> _REQUIRED WORK_:
Tally the lines below that contain the word "computer", then give the tally alone.

> _INFORMATION SUPPLIED_:
=== Begin Enclosure ===
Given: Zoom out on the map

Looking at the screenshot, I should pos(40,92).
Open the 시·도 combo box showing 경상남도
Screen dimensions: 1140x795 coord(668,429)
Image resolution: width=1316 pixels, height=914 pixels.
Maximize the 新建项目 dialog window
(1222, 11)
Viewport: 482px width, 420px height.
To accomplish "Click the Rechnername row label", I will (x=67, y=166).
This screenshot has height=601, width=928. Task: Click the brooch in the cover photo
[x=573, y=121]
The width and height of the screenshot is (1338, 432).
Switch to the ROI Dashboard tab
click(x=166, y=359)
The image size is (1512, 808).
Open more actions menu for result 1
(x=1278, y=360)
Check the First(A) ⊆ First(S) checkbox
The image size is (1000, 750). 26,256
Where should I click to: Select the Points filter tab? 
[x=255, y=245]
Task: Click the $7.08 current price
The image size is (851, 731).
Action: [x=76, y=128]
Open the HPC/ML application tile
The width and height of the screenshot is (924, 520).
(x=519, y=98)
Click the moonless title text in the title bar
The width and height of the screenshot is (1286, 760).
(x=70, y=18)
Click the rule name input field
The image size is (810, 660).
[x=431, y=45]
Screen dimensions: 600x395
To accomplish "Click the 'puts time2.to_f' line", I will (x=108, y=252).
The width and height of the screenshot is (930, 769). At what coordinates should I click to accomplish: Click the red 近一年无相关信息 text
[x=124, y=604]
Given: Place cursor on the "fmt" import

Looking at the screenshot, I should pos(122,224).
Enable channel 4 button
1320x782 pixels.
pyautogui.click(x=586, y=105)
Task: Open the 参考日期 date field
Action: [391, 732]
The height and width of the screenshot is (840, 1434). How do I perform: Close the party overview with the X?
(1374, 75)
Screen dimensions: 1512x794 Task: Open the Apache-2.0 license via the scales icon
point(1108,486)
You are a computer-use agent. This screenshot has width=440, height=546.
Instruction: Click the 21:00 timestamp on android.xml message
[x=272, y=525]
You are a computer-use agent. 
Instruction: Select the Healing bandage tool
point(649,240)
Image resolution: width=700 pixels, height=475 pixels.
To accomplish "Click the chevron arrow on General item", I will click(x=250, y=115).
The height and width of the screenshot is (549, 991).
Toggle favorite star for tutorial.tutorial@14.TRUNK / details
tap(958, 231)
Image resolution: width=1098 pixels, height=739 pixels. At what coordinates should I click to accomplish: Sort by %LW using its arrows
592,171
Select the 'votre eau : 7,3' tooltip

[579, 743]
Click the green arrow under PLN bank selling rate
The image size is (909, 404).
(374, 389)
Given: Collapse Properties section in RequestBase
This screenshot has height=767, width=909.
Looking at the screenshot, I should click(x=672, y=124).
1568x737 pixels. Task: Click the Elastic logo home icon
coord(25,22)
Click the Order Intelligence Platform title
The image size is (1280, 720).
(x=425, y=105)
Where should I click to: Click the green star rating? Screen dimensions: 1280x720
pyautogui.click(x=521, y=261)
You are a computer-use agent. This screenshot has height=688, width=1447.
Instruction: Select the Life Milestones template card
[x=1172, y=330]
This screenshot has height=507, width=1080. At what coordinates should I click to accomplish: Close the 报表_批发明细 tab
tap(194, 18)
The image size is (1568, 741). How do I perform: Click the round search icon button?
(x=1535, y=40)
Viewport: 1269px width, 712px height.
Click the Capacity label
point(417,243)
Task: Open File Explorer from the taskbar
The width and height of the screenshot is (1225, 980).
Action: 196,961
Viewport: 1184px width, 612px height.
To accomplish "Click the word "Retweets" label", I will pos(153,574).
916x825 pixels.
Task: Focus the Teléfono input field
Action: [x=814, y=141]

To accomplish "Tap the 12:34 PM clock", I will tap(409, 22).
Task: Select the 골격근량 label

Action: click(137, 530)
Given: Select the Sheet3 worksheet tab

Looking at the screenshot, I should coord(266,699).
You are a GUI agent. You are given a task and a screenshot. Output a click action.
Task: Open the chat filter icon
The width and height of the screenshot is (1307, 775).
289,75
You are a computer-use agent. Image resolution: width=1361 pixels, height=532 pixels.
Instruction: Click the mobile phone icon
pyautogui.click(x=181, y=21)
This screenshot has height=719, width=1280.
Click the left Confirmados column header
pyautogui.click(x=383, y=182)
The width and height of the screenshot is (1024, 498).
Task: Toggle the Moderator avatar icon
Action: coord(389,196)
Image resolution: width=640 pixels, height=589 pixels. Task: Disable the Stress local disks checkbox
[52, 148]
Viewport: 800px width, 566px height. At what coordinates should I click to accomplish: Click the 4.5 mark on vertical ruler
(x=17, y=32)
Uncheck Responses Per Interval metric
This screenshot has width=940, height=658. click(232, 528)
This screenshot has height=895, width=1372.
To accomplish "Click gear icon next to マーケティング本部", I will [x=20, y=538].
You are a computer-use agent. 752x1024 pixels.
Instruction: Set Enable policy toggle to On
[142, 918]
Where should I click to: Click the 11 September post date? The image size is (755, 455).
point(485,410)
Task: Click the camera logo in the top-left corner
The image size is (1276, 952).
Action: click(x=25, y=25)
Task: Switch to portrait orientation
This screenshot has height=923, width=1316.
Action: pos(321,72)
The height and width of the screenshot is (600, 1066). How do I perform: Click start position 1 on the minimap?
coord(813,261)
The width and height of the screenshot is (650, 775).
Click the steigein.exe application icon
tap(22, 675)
=== End Enclosure ===
> _ANSWER BOX_:
5